The local food in Cologne is simple and hearty, often with very poetic or sarcastic sounding names. Cologne is also home to 27 Michelin-guide restaurants, bucking the assumption that simplicity is boring or unrefined. Here are three of my favourite places to eat:
- Michelin-starred restaurant Astrein Essen and Trinken, run by chef proprietor Eric Wernen is where to head for a modern and elegant take on German traditional recipes, perfected through French techniques.
- Germany’s answer to Britain’s ploughman’s is the Halve Hahn, often served throughout local Brauhäuser or breweries. The name, meaning ‘half chicken’ is said to have originated as a joke for guests in the beer houses who couldn’t afford a chicken. This open-faced rye bun topped with butter, gouda cheese and raw onion is a popular snack. Find this along with other local dishes at local favourite Max Stark.
- For those looking for variety and atmosphere, Salon Schmitz is a treat. Spread over three traditional row (or terraced) houses with salon décor, chandeliers, and beautiful couches, guests are invited to choose from an extensive menu. Options range from decadent cakes, quiche or salad at the deli counters, a well-made cocktail at the bar or a full brasserie-style dinner.
Cologne comes alive in the evening, showcasing some of the city’s best cultural events and customs. Here are three of my recommendations for what to do at night:
- Enjoy an evening on the water, coupled with live music and mulled wine with a boat trip along the Rhine. This is a wonderful way to enjoy an unparalleled river view of this sparkling city.
- Beer gardens and breweries are a way of life in Cologne. 100-year-old Peters Brauhaus is one of the best and serves 26 different kinds of Kölsch, Cologne’s local beer. Do be aware, in keeping with German tradition, they’ll keep refilling your stein until you place a beer mat over it to say ‘stop’.
- For those looking to enjoy live music, The Kölner Philharmonie is home to two world-class classical orchestras; the Gürzenich Orchester and the WDR Sinfonieorchester. Book an evening performance for a sublime experience or catch their free, weekly lunchtime concerts.
Here’s my final Pro-tip: Biergarten Rathenauplatzis is a wonderful community-run beer garden.

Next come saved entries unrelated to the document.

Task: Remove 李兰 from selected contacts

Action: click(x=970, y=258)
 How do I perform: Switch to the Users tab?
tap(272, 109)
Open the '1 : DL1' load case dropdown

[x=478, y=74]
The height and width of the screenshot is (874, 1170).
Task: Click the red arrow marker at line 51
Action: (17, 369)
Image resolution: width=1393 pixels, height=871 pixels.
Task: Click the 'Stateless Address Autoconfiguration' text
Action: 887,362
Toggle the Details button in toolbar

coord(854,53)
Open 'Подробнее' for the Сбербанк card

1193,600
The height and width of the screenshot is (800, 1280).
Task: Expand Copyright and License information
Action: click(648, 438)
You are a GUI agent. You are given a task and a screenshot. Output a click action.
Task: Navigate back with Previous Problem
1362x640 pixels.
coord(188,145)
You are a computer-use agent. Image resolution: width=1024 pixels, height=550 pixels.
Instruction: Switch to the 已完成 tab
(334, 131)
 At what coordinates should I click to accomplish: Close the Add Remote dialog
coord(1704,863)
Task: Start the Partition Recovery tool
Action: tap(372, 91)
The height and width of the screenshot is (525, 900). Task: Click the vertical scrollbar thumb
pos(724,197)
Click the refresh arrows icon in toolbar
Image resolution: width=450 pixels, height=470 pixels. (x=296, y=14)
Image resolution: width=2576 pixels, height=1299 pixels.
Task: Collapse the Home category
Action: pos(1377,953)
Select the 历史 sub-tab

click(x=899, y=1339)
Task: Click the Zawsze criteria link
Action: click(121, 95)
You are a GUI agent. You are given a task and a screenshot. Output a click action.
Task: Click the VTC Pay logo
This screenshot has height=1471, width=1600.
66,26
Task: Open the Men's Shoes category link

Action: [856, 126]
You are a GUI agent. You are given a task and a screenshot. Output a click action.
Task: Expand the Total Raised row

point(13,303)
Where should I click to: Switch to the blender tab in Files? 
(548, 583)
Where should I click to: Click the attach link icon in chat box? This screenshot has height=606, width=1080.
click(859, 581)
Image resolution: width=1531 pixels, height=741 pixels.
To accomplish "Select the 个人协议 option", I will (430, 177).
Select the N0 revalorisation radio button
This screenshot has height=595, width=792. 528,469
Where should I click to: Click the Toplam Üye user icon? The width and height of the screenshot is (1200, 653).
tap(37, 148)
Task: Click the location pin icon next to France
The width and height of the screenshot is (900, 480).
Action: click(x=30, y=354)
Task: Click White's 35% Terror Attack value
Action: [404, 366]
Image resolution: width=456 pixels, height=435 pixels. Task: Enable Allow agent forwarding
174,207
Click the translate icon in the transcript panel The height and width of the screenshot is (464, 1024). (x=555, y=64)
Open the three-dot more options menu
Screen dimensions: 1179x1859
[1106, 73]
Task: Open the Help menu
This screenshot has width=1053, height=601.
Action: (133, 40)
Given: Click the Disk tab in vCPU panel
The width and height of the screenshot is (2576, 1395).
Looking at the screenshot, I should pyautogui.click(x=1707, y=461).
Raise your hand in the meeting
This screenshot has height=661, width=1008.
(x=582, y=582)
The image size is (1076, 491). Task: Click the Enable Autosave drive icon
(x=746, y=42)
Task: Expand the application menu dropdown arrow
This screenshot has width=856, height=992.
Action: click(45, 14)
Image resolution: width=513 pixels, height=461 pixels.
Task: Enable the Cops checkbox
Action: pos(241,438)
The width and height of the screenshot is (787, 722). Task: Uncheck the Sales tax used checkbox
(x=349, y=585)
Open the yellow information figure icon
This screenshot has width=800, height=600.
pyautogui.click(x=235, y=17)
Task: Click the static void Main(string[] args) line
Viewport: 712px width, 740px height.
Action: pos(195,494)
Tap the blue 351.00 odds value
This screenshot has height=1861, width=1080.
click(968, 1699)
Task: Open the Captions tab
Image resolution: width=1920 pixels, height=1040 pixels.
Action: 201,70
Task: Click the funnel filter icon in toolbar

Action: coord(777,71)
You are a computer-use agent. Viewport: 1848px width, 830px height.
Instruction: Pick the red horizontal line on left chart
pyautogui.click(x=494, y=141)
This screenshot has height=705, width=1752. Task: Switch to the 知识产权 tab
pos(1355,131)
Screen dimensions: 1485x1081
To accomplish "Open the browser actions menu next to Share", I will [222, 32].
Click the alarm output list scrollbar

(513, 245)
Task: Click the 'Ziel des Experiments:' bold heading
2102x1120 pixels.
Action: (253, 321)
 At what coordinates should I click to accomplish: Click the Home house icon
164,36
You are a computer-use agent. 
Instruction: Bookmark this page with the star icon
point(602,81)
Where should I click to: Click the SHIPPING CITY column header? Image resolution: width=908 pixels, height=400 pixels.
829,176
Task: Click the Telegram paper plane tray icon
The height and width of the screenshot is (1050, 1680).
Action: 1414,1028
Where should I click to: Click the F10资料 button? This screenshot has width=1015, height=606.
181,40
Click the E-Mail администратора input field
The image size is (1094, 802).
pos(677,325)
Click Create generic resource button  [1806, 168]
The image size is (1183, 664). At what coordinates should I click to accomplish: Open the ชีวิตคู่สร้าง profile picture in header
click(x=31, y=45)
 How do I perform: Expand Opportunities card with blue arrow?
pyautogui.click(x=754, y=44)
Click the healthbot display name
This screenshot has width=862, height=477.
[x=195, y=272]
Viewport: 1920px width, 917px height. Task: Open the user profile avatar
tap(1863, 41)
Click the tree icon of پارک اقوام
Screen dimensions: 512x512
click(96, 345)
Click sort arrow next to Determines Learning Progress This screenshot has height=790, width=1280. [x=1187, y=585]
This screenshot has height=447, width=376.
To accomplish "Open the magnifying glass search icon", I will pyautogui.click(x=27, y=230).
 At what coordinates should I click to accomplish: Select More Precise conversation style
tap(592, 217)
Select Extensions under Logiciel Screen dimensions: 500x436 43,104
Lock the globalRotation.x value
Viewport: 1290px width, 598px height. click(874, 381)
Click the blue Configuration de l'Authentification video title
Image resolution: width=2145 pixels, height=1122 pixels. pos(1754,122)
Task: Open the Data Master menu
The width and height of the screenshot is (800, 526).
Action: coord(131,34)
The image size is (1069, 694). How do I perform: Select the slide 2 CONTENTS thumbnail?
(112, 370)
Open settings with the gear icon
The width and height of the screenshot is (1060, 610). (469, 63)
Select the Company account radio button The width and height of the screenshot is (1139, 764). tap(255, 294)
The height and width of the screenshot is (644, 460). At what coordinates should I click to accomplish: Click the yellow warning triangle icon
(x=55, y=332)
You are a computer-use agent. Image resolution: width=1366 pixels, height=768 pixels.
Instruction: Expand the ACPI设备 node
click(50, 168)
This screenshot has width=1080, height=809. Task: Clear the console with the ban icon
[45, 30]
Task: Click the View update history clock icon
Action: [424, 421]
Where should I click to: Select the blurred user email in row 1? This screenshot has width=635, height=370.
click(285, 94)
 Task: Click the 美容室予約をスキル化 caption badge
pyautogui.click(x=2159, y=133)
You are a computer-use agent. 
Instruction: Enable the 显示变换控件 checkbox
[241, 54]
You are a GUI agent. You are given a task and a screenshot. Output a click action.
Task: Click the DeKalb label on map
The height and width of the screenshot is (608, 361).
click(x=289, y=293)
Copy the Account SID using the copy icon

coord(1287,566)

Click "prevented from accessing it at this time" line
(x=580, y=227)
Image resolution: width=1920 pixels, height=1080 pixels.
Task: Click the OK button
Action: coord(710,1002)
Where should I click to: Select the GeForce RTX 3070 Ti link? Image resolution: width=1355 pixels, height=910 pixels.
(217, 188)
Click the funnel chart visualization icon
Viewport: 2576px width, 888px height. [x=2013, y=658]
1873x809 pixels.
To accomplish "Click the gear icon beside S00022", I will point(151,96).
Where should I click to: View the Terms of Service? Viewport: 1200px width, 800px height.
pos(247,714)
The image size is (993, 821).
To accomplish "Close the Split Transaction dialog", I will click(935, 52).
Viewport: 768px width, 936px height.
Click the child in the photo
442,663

A portion of their proceeds go to help maintain the wonderful leafy park in which it’s located. It is family-friendly and worth a visit.
Cologne offers great places to stay. Here are three of my favourites:
- Excelsior Hotel Ernst puts you right in the action, located just minutes from Old Town and within walking distance from Cologne Central Station. Rooms are luxurious and modern.
- The Savoy Hotel offers views of the Cathedral, unique and beautifully decorated rooms as well as a full spa for those looking to add a few treatments onto their ‘to-do’ list whilst in this historic and beautiful city.
- Known for its epic breakfast buffets, that will give you plenty of energy for a day filled with sight-seeing, Stern Am Ranthaus is in Old Town and within walking distance from eight of the largest Romanesque churches in the city.
Much like its traditional food, Cologne will stick to your bones and warm your heart. This wonderful city is vibrant and welcoming for a short visit or a longer stay.